*** Extract ***
Chancery Dismisses Claim Seeking Damages Post-Closing for Unfair Merger Transaction
Delaware jurisprudence encourages decision-making by boards of independent and disinterested directors.
September 27, 2017 at 06:07 AM
6 minute read
Delaware jurisprudence encourages decision-making by boards of independent and disinterested directors. If a transaction does not involve a controlling stockholder and is approved by a majority of disinterested and independent directors, then a plaintiff cannot attack the transaction and seek damages except upon pleading that a majority of the board acted in bad faith.
As illustrated by the recent decision in Kahn v. Stern, C.A. No. 12498-VCG (Del. Ch. Aug. 28), this standard is difficult to meet. Invoking a metaphor from a Tennyson poem, Vice Chancellor Sam Glasscock held that the plaintiff had failed to plead facts demonstrating an entitlement to relief and hence to discovery and dismissed plaintiff's challenge to a cash-out merger. The case provides guidance on the need for well-pleaded facts at the pleading stage to establish a reasonably conceivable basis to conclude that a majority of directors is not disinterested and independent or that a board acted in bad faith.
*** Stored records ***
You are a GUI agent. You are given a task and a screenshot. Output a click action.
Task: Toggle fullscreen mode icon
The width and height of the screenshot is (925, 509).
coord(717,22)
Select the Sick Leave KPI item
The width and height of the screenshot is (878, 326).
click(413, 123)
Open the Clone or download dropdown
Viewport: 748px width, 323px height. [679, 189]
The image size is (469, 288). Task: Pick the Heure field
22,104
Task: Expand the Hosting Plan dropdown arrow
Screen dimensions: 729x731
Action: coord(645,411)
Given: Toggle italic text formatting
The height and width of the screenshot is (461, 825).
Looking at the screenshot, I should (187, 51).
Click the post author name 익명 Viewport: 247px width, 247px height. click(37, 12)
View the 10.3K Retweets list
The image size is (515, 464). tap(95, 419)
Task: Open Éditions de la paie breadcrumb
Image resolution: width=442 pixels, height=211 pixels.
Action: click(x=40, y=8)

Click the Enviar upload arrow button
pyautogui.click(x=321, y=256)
***
*** Stored records ***
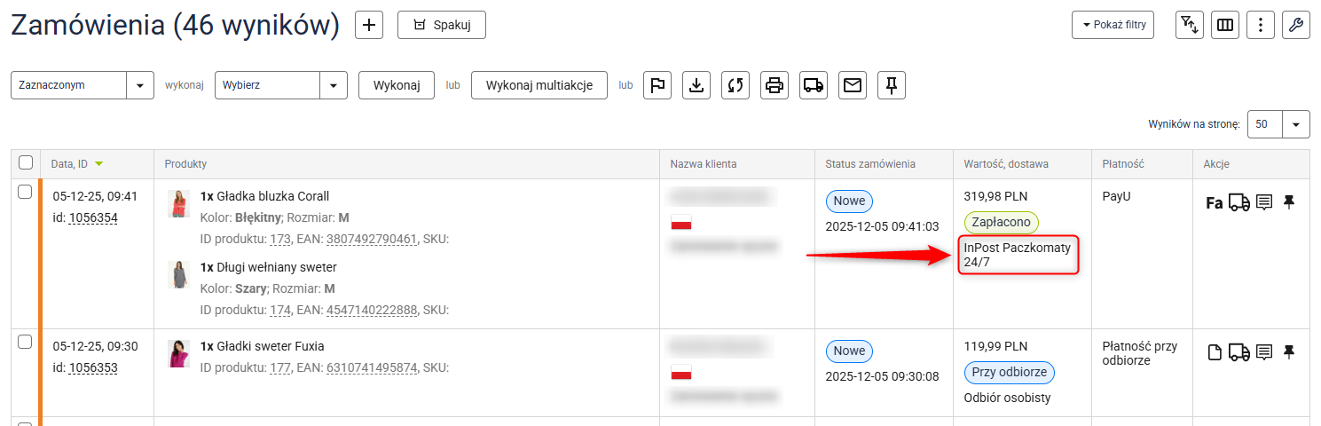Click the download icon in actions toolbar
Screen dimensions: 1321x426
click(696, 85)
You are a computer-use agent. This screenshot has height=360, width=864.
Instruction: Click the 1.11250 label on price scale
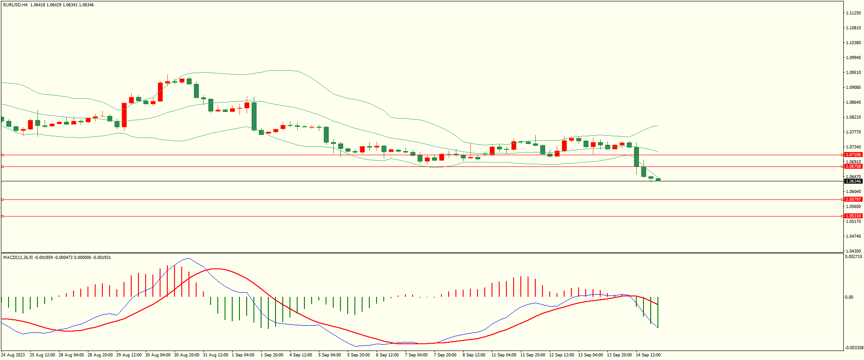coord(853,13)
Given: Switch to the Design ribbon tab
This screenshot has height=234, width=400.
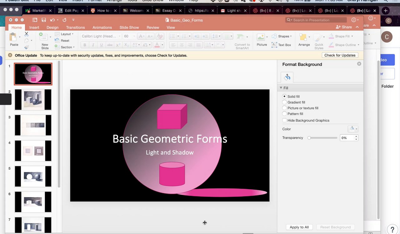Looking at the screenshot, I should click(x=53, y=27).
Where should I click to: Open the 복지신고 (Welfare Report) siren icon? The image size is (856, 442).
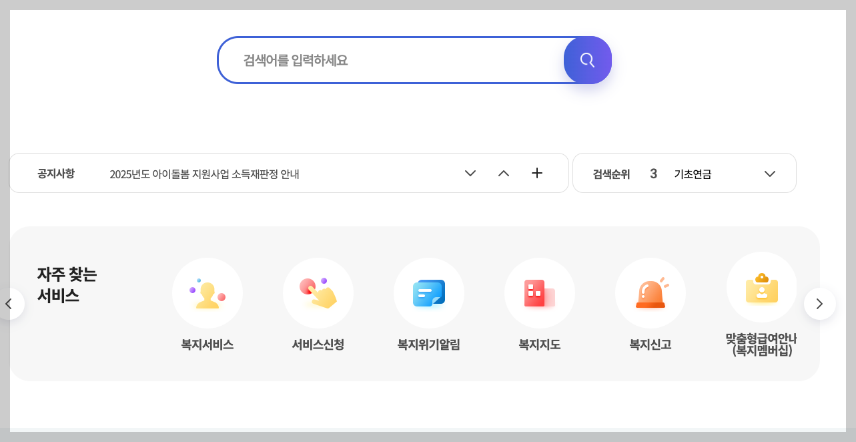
***
Problems to work on:
1. In the article on the Chancery merger ruling, which judge decided Kahn v. Stern?
2. Continue the article on the Chancery merger ruling in Kahn v. Stern from the end of its last paragraph.

Exercise answers:
1. Vice Chancellor Sam Glasscock.

2.
|Background
The plaintiff held stock in Kreisler Manufacturing Corp., a family-owned aerospace company that traded in the pink sheets. Following a sale process in which dozens of potential acquirers participated, the receipt of a fairness opinion and a recommendation of a special committee, the company's board approved a merger at $18 per share with the high bidder, Arlington Capital Partners (the buyer). While the buyer was negotiating the terms of its initial bid of $18.75 “subject to adjustments,” two management directors negotiated side deals. In one the CEO and co-president secured employment as the president of the post-merger entity and a rollover of his equity into one of the buyer's subsidiaries; in the other the CEO's brother, co-president and COO, negotiated for better terms in his employment agreement upon his desired termination after the merger. Both also negotiated for a sale bonus agreement that would pay them up to $105,000 (or roughly 38 percent more than their annual salaries) upon consummation of the merger. The merger was approved by the written stockholder consents of two of the management directors, two of the remaining three directors, and an independent investor totaling approximately 53 percent of the issued and outstanding shares.
Following receipt of the information statement, the plaintiff brought this class action alleging the approval of the side deals and misstatements and omissions in the information statement provided to stockholders reflected bad faith.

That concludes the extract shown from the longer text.